What you are asked to do> Below are entries; copy exactly the lines from the one with "18/08/2026 (97, 490)" through the one with "11/08/2026 (97, 598)", both included, and leave out the rest.

====

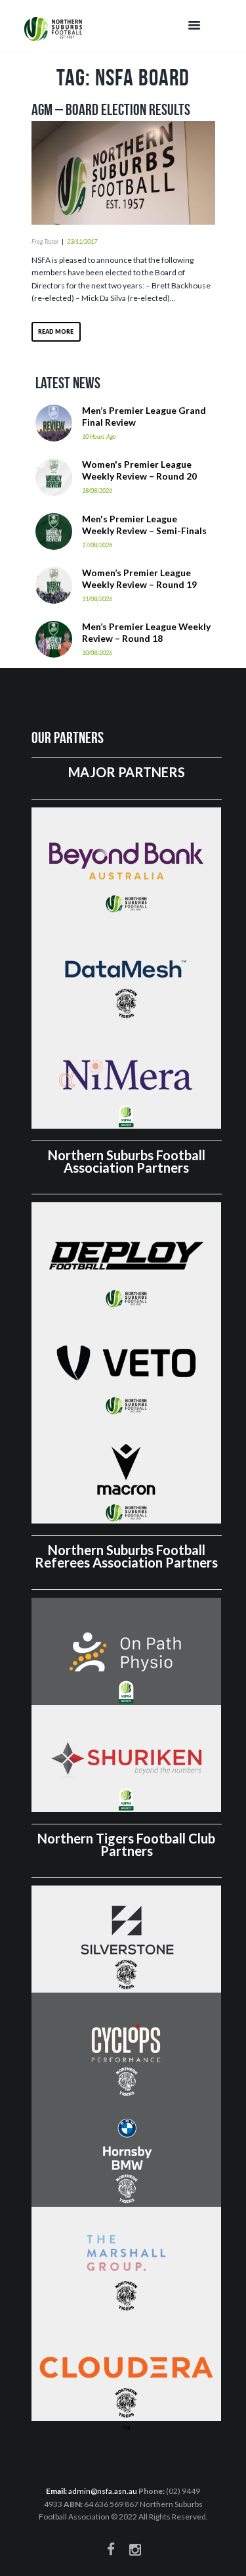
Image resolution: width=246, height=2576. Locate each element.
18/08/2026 (97, 490)
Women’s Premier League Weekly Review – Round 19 (139, 578)
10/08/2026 (97, 652)
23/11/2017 (82, 241)
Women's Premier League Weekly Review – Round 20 (139, 470)
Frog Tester (44, 241)
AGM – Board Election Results (110, 109)
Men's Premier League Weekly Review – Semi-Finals (144, 524)
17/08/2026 (97, 545)
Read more (55, 331)
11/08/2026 (97, 598)
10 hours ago (99, 436)
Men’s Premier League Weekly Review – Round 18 (146, 632)
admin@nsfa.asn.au (102, 2491)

====

Reply>
18/08/2026 (97, 490)
Women’s Premier League Weekly Review – Round 19 (139, 578)
10/08/2026 (97, 652)
23/11/2017 (82, 241)
Women's Premier League Weekly Review – Round 20 (139, 470)
Frog Tester (44, 241)
AGM – Board Election Results (110, 109)
Men's Premier League Weekly Review – Semi-Finals (144, 524)
17/08/2026 (97, 545)
Read more (55, 331)
11/08/2026 (97, 598)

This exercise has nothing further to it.